## Records shown
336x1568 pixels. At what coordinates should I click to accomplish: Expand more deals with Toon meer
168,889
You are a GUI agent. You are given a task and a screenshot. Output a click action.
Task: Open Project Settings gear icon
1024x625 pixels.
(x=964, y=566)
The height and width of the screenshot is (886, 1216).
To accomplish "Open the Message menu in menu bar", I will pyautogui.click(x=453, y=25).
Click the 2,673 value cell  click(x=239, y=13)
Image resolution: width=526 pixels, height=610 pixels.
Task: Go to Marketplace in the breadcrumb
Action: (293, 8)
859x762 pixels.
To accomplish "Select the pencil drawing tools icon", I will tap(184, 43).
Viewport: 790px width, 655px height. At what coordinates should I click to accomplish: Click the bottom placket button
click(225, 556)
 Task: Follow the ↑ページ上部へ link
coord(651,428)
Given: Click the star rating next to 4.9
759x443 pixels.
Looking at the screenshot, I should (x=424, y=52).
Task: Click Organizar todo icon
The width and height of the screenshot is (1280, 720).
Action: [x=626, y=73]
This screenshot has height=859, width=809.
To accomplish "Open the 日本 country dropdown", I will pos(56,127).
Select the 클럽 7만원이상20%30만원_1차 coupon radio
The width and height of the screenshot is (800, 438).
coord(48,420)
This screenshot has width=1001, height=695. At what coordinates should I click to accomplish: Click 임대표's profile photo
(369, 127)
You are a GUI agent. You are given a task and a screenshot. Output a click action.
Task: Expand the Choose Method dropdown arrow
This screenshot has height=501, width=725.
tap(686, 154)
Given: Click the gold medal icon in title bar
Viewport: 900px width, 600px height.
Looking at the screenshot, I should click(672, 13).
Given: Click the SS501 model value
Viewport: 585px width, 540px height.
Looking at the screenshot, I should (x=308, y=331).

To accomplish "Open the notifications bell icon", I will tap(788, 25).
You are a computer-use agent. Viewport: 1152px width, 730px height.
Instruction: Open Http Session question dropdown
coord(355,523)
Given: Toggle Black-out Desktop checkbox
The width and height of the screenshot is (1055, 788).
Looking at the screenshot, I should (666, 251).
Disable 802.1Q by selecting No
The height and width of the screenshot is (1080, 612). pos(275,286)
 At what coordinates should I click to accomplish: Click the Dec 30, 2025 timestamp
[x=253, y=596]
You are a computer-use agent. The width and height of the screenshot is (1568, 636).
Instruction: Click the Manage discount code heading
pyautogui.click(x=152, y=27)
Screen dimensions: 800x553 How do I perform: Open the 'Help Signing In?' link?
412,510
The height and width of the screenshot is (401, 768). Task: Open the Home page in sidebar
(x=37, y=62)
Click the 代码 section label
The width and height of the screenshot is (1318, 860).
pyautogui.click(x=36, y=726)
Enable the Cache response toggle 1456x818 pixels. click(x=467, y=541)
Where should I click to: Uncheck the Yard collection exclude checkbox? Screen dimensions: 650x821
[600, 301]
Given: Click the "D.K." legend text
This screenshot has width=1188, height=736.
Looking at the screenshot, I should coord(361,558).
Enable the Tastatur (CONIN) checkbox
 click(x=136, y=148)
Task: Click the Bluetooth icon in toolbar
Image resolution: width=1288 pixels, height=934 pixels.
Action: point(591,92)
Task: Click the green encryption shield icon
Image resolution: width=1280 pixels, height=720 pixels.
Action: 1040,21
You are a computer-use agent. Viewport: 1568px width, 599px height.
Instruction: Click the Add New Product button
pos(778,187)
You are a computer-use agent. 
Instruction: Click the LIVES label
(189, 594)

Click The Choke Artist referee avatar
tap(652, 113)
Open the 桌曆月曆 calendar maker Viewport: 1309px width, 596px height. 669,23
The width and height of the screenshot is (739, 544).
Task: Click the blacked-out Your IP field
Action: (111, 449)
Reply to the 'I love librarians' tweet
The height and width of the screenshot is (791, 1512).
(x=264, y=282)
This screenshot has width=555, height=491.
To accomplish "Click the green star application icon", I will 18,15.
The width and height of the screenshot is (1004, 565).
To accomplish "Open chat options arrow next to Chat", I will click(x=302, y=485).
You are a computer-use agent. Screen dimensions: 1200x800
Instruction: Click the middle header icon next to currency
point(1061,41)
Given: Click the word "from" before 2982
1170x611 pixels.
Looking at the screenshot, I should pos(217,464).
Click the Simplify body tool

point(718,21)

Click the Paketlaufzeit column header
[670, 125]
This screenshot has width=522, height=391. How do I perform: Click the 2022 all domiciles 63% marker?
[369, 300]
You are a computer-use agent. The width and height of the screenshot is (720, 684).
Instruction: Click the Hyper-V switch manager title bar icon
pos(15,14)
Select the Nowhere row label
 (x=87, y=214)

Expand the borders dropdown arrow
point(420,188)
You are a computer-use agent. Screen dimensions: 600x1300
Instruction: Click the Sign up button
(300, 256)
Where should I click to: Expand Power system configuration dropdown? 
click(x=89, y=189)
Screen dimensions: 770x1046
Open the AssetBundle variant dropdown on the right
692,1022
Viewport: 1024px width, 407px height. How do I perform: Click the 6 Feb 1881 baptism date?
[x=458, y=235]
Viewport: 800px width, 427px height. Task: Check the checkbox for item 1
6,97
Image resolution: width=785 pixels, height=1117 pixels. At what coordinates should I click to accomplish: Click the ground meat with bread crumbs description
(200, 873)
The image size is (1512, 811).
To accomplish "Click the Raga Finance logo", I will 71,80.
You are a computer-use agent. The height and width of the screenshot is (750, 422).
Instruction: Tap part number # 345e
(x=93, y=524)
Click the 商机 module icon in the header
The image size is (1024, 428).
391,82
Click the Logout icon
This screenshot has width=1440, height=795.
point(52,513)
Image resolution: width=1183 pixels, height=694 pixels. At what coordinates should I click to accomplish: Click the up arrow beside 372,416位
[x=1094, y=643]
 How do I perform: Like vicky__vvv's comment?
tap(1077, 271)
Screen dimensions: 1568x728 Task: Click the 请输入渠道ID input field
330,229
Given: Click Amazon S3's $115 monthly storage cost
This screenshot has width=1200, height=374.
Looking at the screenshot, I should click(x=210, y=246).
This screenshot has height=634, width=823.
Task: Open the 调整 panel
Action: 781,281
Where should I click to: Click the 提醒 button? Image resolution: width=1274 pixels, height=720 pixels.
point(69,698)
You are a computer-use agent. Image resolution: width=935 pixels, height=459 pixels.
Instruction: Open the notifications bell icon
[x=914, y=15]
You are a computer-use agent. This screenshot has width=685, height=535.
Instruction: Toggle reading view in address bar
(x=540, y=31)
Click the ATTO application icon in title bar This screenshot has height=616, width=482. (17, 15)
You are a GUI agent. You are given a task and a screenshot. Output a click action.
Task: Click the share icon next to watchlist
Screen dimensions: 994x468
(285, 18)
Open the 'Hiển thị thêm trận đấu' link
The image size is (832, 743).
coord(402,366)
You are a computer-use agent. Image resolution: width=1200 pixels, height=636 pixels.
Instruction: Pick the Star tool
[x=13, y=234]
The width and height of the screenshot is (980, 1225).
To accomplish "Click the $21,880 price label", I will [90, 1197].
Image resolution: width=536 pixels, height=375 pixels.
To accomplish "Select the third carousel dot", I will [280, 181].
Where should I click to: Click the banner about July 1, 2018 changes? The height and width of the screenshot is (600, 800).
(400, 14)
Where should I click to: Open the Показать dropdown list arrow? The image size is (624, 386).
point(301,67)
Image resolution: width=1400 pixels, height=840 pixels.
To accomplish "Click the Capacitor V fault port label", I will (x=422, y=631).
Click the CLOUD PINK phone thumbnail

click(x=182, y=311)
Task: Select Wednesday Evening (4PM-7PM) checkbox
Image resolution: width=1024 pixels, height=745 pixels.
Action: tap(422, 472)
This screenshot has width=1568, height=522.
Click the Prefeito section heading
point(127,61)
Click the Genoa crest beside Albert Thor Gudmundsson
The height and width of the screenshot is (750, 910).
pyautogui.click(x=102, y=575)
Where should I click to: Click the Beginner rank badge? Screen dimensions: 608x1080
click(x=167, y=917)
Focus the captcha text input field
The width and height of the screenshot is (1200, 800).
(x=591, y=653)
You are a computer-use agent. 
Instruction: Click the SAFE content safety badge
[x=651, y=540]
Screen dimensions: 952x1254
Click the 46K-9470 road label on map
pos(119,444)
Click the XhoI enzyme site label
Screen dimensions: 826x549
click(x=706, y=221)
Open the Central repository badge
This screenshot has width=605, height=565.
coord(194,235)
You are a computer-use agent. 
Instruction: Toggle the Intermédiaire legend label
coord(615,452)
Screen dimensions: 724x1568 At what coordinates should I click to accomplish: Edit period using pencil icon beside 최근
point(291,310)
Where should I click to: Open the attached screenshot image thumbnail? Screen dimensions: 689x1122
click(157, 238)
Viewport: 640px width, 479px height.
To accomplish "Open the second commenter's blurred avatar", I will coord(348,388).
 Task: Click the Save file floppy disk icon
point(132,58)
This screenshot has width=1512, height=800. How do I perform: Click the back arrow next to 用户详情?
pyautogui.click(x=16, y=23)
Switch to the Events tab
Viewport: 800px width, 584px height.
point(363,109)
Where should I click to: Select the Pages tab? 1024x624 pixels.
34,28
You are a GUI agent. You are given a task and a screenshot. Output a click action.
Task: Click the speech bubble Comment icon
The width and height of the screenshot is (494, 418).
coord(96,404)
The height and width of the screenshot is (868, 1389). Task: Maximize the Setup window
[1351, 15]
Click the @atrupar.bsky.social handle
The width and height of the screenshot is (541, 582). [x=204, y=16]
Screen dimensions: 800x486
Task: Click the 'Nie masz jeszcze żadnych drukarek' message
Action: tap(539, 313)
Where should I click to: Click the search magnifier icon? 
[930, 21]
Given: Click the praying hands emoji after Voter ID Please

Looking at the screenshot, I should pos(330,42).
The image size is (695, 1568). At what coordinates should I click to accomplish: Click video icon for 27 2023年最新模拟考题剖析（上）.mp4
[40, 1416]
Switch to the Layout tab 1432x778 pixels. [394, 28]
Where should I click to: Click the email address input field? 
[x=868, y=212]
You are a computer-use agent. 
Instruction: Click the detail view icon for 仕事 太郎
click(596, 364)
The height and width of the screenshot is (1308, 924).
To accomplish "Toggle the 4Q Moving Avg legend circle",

## Exercise aim
Begin with the line that has "Instruction: Click the Manage" in the listing above and end after the line that has "Enable the Cache"; output those lines exactly.

## Answer box
Instruction: Click the Manage discount code heading
pyautogui.click(x=152, y=27)
Screen dimensions: 800x553 How do I perform: Open the 'Help Signing In?' link?
412,510
The height and width of the screenshot is (401, 768). Task: Open the Home page in sidebar
(x=37, y=62)
Click the 代码 section label
The width and height of the screenshot is (1318, 860).
pyautogui.click(x=36, y=726)
Enable the Cache response toggle 1456x818 pixels. click(x=467, y=541)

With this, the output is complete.